Exercise requirements - Copy every one of the items below word for word, leaving each line unchanged.

** START OF Extracted information **

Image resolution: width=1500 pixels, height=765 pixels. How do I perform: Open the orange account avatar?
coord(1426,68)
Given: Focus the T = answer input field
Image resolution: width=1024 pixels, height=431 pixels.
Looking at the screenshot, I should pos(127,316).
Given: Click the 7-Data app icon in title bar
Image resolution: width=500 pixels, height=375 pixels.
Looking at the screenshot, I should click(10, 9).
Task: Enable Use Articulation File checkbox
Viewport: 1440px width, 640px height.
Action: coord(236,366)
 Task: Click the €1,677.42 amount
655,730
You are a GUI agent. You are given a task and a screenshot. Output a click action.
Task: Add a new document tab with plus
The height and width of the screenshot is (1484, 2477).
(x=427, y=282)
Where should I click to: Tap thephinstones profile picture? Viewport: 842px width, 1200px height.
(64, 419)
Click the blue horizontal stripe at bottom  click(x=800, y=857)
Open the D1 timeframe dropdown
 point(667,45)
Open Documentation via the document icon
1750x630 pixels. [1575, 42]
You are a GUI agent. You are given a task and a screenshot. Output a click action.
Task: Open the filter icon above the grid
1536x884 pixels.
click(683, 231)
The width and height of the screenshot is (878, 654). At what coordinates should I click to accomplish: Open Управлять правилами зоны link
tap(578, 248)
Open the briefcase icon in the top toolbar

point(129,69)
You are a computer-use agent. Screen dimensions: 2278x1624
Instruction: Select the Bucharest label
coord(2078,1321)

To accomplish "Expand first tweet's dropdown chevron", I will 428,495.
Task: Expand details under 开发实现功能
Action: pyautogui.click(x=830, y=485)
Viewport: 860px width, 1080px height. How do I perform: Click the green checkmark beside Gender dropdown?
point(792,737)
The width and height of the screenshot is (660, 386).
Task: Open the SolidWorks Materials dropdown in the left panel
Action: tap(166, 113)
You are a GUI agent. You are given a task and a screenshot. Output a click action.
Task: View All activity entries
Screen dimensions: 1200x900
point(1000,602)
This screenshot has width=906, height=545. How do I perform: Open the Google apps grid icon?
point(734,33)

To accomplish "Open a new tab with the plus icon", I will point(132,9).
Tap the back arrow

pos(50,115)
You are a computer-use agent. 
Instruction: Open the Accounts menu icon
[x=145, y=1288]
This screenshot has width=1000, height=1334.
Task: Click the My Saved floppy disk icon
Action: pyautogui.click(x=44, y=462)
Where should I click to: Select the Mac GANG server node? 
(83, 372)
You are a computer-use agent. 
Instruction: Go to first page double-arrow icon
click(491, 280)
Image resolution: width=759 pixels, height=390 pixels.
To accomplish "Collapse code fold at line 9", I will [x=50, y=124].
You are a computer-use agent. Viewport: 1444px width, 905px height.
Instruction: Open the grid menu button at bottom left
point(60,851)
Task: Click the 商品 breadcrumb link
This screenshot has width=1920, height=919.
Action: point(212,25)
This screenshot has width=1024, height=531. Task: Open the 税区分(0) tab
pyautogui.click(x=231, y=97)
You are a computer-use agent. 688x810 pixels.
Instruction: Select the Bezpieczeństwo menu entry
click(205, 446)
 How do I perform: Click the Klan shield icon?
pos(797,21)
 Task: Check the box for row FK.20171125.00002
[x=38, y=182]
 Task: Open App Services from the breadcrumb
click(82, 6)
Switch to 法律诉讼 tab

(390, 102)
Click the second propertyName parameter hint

** END OF Extracted information **

Written reply -
Image resolution: width=1500 pixels, height=765 pixels. How do I perform: Open the orange account avatar?
coord(1426,68)
Given: Focus the T = answer input field
Image resolution: width=1024 pixels, height=431 pixels.
Looking at the screenshot, I should pos(127,316).
Given: Click the 7-Data app icon in title bar
Image resolution: width=500 pixels, height=375 pixels.
Looking at the screenshot, I should click(10, 9).
Task: Enable Use Articulation File checkbox
Viewport: 1440px width, 640px height.
Action: coord(236,366)
 Task: Click the €1,677.42 amount
655,730
You are a GUI agent. You are given a task and a screenshot. Output a click action.
Task: Add a new document tab with plus
The height and width of the screenshot is (1484, 2477).
(x=427, y=282)
Where should I click to: Tap thephinstones profile picture? Viewport: 842px width, 1200px height.
(64, 419)
Click the blue horizontal stripe at bottom  click(x=800, y=857)
Open the D1 timeframe dropdown
 point(667,45)
Open Documentation via the document icon
1750x630 pixels. [1575, 42]
You are a GUI agent. You are given a task and a screenshot. Output a click action.
Task: Open the filter icon above the grid
1536x884 pixels.
click(683, 231)
The width and height of the screenshot is (878, 654). At what coordinates should I click to accomplish: Open Управлять правилами зоны link
tap(578, 248)
Open the briefcase icon in the top toolbar

point(129,69)
You are a computer-use agent. Screen dimensions: 2278x1624
Instruction: Select the Bucharest label
coord(2078,1321)

To accomplish "Expand first tweet's dropdown chevron", I will 428,495.
Task: Expand details under 开发实现功能
Action: pyautogui.click(x=830, y=485)
Viewport: 860px width, 1080px height. How do I perform: Click the green checkmark beside Gender dropdown?
point(792,737)
The width and height of the screenshot is (660, 386).
Task: Open the SolidWorks Materials dropdown in the left panel
Action: tap(166, 113)
You are a GUI agent. You are given a task and a screenshot. Output a click action.
Task: View All activity entries
Screen dimensions: 1200x900
point(1000,602)
This screenshot has width=906, height=545. How do I perform: Open the Google apps grid icon?
point(734,33)

To accomplish "Open a new tab with the plus icon", I will point(132,9).
Tap the back arrow

pos(50,115)
You are a computer-use agent. 
Instruction: Open the Accounts menu icon
[x=145, y=1288]
This screenshot has width=1000, height=1334.
Task: Click the My Saved floppy disk icon
Action: pyautogui.click(x=44, y=462)
Where should I click to: Select the Mac GANG server node? 
(83, 372)
You are a computer-use agent. 
Instruction: Go to first page double-arrow icon
click(491, 280)
Image resolution: width=759 pixels, height=390 pixels.
To accomplish "Collapse code fold at line 9", I will [x=50, y=124].
You are a computer-use agent. Viewport: 1444px width, 905px height.
Instruction: Open the grid menu button at bottom left
point(60,851)
Task: Click the 商品 breadcrumb link
This screenshot has width=1920, height=919.
Action: point(212,25)
This screenshot has width=1024, height=531. Task: Open the 税区分(0) tab
pyautogui.click(x=231, y=97)
You are a computer-use agent. 688x810 pixels.
Instruction: Select the Bezpieczeństwo menu entry
click(205, 446)
 How do I perform: Click the Klan shield icon?
pos(797,21)
 Task: Check the box for row FK.20171125.00002
[x=38, y=182]
 Task: Open App Services from the breadcrumb
click(82, 6)
Switch to 法律诉讼 tab

(390, 102)
Click the second propertyName parameter hint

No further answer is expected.